Não, Obrigado. Nós Já Temos as Nossas Próprias Normas.
Richard Posner

(Tradução realizada com objetivos estritamente didáticos. Alguns trechos foram suprimidos, como indicam
os colchetes: “[...]”.)

A pergunta deste debate é a seguinte: “Decisões legais estrangeiras ou internacionais devem ser
consideradas relevantes para os julgamentos da Suprema Corte dos Estados Unidos?” Em outras palavras:
“Em que circunstâncias deve a Suprema Corte dos Estados Unidos fazer referência a uma decisão tomada
por um tribunal internacional ou estrangeiro?” A segunda formulação da pergunta permite que se perceba
a diferença entre as referências que cumprem função informativa e as referências a um precedente. Qualquer
coisa pode ser mencionada como uma fonte de informação relevante para a tomada de uma decisão judicial.

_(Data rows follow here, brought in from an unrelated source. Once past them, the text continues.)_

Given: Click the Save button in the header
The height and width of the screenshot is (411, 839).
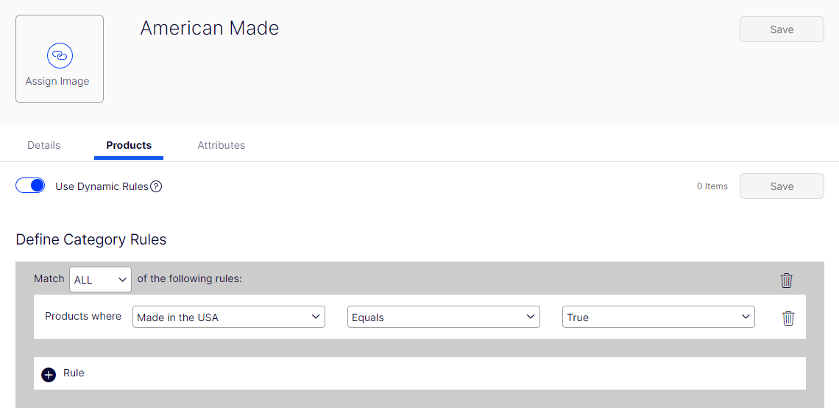Looking at the screenshot, I should click(x=782, y=29).
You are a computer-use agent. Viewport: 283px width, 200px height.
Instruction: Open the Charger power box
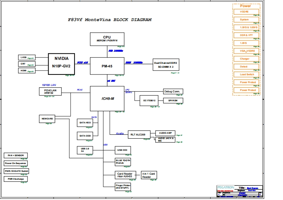click(x=244, y=59)
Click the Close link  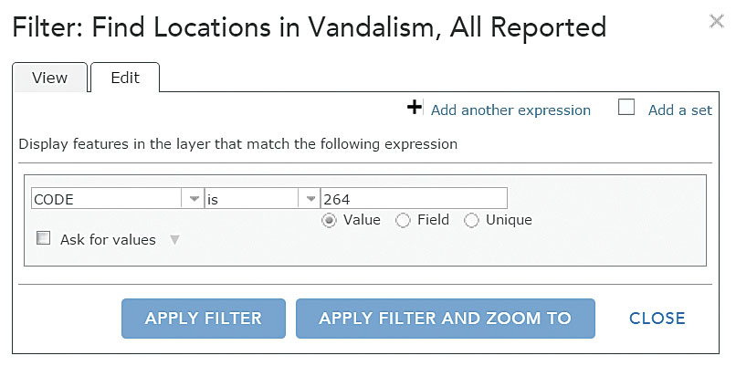click(x=657, y=319)
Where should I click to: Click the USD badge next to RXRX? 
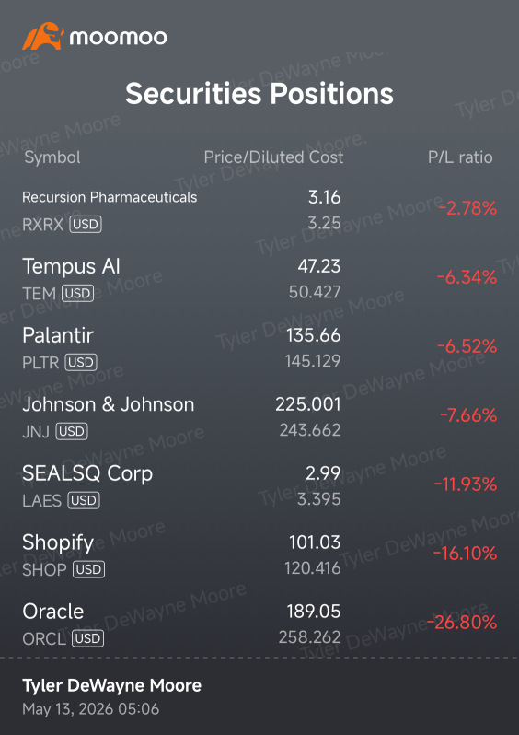click(86, 225)
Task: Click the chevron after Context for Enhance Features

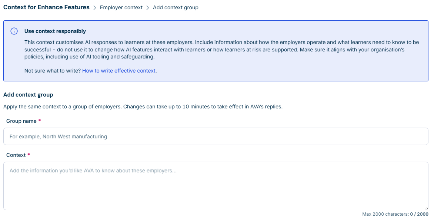Action: pyautogui.click(x=95, y=8)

Imagine que um juiz, por acaso, leia uma decisão do Tribunal Constitucional Alemão sobre o direito ao
aborto e encontre nela um argumento contra o aborto (ou talvez fatos sobre os motivos do aborto ou sobre
o procedimento médico) que ele nunca viu antes e que lhe parece convincente. Imagine que ele queira dar
crédito ao autor do argumento ou simplesmente identificar a sua fonte, pois juízes, como a maioria dos
juristas, adoram fazer citações (um instinto que serve para esconder o que há de subjetivo e instável em boa
parte do raciocínio jurídico.) Também é possível que a decisão tenha relevância jurídica material em
virtude, por exemplo, de uma cláusula contratual que eleja a aplicabilidade de direito estrangeiro no caso
litigado nos EUA [...]. [Esse seria um caso] em que o direito estrangeiro estaria incorporado ao direito
americano.
[...]
Problemas surgem apenas quando se acredita que a decisão estrangeira deve ter poder de
convencimento (mesmo que reduzido) em um tribunal americano pela simples razão de ser uma decisão de
um tribunal estrangeiro reconhecido. Isso ocorre, em suma, quando a decisão é tratada como uma
autoridade, determinante ou não, em um processo americano, embora o assunto seja estritamente local,
como a legalidade do aborto, a execução de pessoas com retardo mental ou o casamento gay.
São quatro os problemas gerados por esse tipo de referência a decisões estrangeiras, além da óbvia
questão de que, a menos que se trate da interpretação de um tratado, a corte estrangeira não terá interpretado
os mesmos textos legais ou precedentes que informariam e estruturariam a análise do tribunal americano.
Antes de mais nada, devo garantir que fiquem claras algumas distinções essenciais: a distinção entre usar
uma decisão como autoridade e fazer referência a ela sem tomá-la como autoridade; e a distinção entre
autoridade determinante e autoridade não determinante.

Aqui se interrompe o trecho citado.